Bontang – Pemkot Bontang melalui Dinas Pemuda, Olahraga, dan Pariwisata (Dispopar) terus menunjukkan komitmennya dalam memperkuat sektor ekonomi kreatif, salah satunya melalui penyelenggaraan Festival Band Rock se-Kalimantan Timur (Kaltim) 2025 yang digelar selama dua hari dan resmi ditutup pada Minggu (2/11/2025) malam.

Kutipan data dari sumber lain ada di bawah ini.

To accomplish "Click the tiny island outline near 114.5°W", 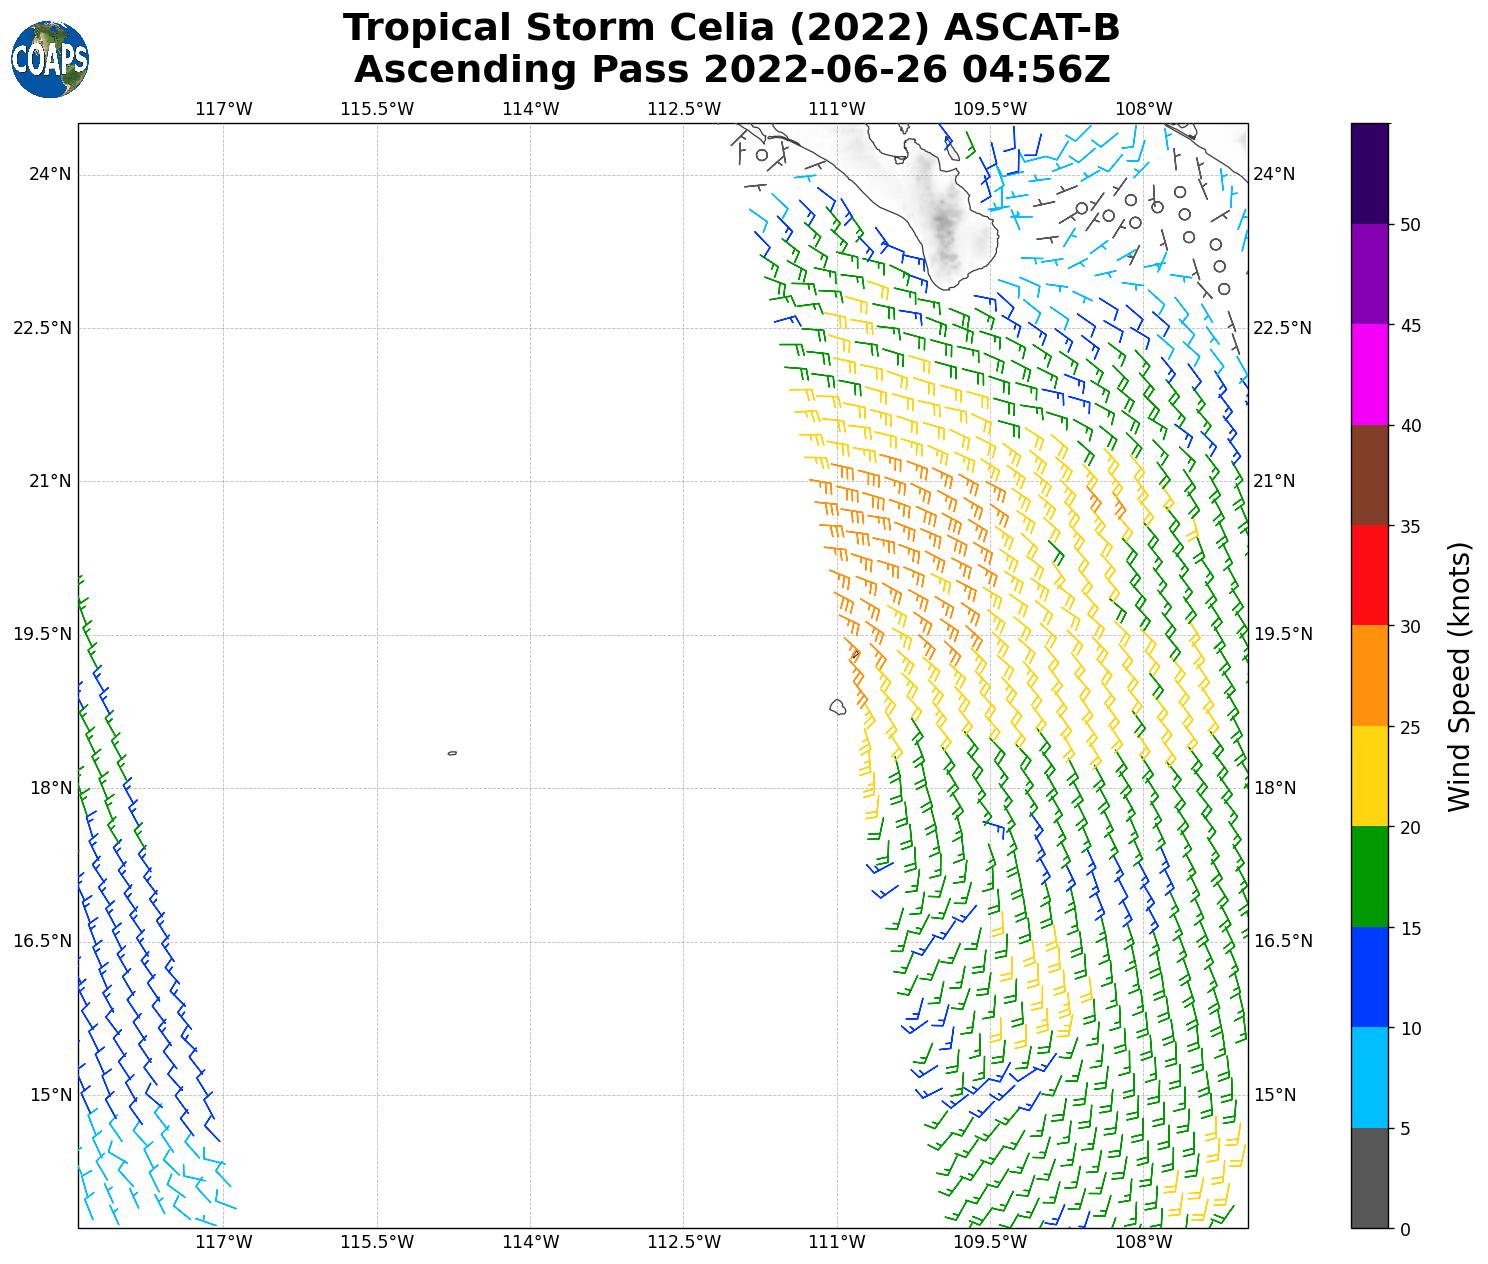I will pyautogui.click(x=452, y=753).
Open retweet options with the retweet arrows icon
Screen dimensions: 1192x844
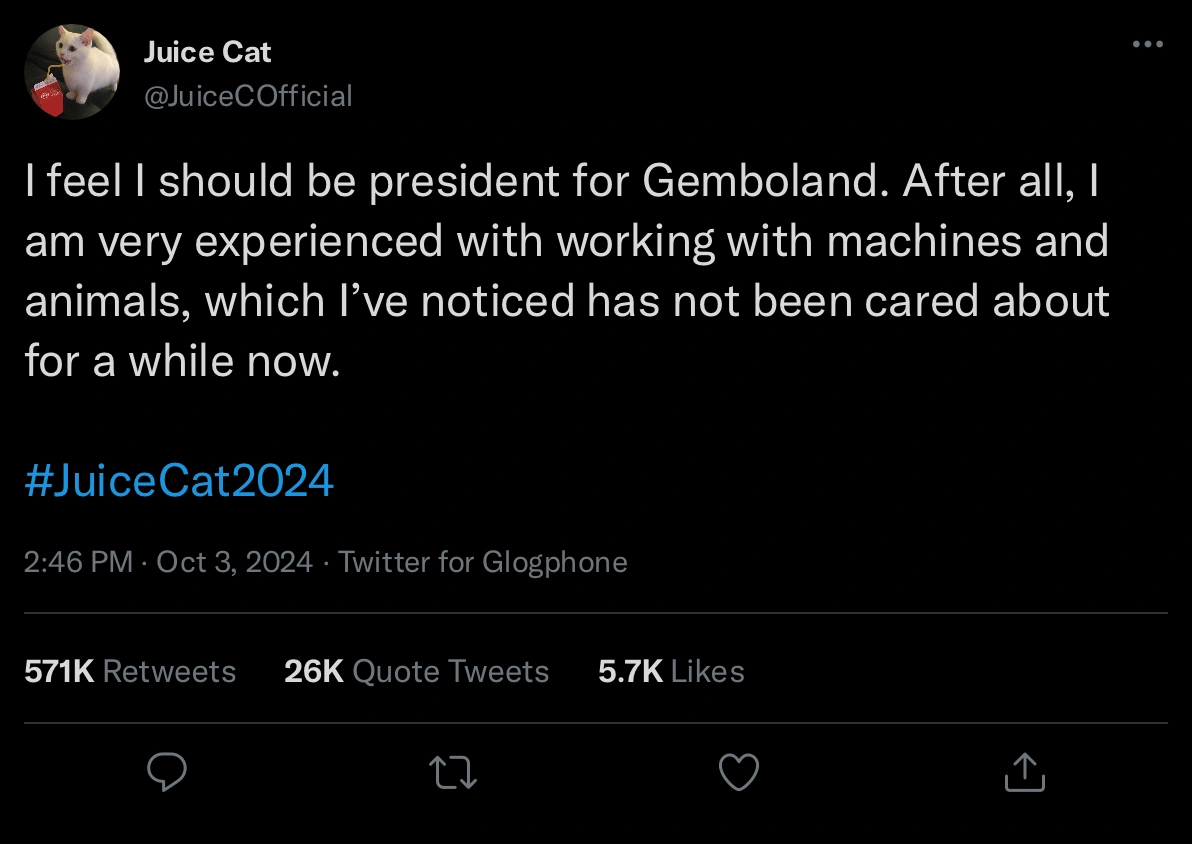tap(453, 772)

Festival ini menghadirkan tujuh grup band dari tiga kota di Kaltim, yakni Samarinda, Balikpapan, dan Bontang. Para peserta tampil memukau dengan berbagai gaya musik rock, mulai dari klasik hingga modern alternative yang mengguncang panggung utama dan memikat ratusan penonton.
Kepala Bidang Kepemudaan Dispopar Bontang, Idhamsyah, menyampaikan bahwa kegiatan tersebut bukan sekadar ajang kompetisi, melainkan bentuk nyata dukungan pemerintah terhadap perkembangan ekosistem musik di daerah.
“Festival ini bukan hanya ajang hiburan, tapi ruang bagi generasi muda untuk menyalurkan kreativitas, memperkuat solidaritas antarkomunitas musik, serta membuka peluang bagi talenta muda Bontang untuk tampil di level yang lebih luas,” ujarnya.
Menurutnya, sektor musik memiliki potensi besar dalam mendorong pertumbuhan ekonomi kreatif dan memperkuat identitas budaya kota. Karena itu, pemerintah daerah berkomitmen menjadikan kegiatan serupa sebagai agenda rutin yang mampu menarik minat wisatawan dan memperluas jaringan komunitas seni.
“Kami berharap festival seperti ini bisa menjadi agenda tahunan dan menjadi magnet bagi generasi muda untuk terus berkarya,” tambahnya.
Selain menjadi wadah ekspresi, festival ini juga mempererat hubungan antarkomunitas musik di Kaltim. Kehadiran band dari luar daerah turut menambah warna dan memperluas jangkauan kerja sama kreatif antarkota.
Dalam ajang tersebut, Revife Band asal Samarinda berhasil meraih Juara 1, diikuti Daf Band (Samarinda) sebagai Juara 2, Gaib Band (Bontang) Juara 3, dan Smash Band (Balikpapan) sebagai Juara Favorit. Para pemenang menerima piala, piagam penghargaan, serta uang pembinaan dari panitia.
Dentuman musik dan sorak penonton di malam penutupan menjadi penanda suksesnya penyelenggaraan Festival Rock Bontang 2025 — sekaligus simbol hidupnya kembali semangat musik dan kreativitas generasi muda di Kalimantan Timur.